Task item: Restate the data that follows exactly as it stands, beginning with the first line and ending with the line that contains "Given: Disable share".

[[ Excerpted data open ]]

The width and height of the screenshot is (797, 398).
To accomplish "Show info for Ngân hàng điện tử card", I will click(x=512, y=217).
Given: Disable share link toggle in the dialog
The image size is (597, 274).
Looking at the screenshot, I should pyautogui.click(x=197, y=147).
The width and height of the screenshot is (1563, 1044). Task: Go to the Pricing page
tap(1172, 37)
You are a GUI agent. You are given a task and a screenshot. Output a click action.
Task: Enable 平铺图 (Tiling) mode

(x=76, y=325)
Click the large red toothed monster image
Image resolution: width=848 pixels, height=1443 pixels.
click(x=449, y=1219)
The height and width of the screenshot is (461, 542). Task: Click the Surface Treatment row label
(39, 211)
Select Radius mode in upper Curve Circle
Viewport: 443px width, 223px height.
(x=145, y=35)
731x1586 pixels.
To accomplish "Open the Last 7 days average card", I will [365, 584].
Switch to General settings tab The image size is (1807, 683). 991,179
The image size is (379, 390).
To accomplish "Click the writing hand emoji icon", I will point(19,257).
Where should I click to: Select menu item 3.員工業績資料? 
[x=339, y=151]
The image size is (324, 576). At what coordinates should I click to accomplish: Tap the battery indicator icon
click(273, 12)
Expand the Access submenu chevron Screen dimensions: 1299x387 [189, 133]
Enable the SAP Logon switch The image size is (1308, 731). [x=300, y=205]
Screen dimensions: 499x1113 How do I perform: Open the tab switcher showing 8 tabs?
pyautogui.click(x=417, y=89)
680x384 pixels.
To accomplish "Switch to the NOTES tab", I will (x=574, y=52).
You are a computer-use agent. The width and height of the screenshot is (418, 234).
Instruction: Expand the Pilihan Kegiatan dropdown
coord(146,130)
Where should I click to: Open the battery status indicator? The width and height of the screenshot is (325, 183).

[[ Excerpted data closed ]]

Finished exercise:
The width and height of the screenshot is (797, 398).
To accomplish "Show info for Ngân hàng điện tử card", I will click(x=512, y=217).
Given: Disable share link toggle in the dialog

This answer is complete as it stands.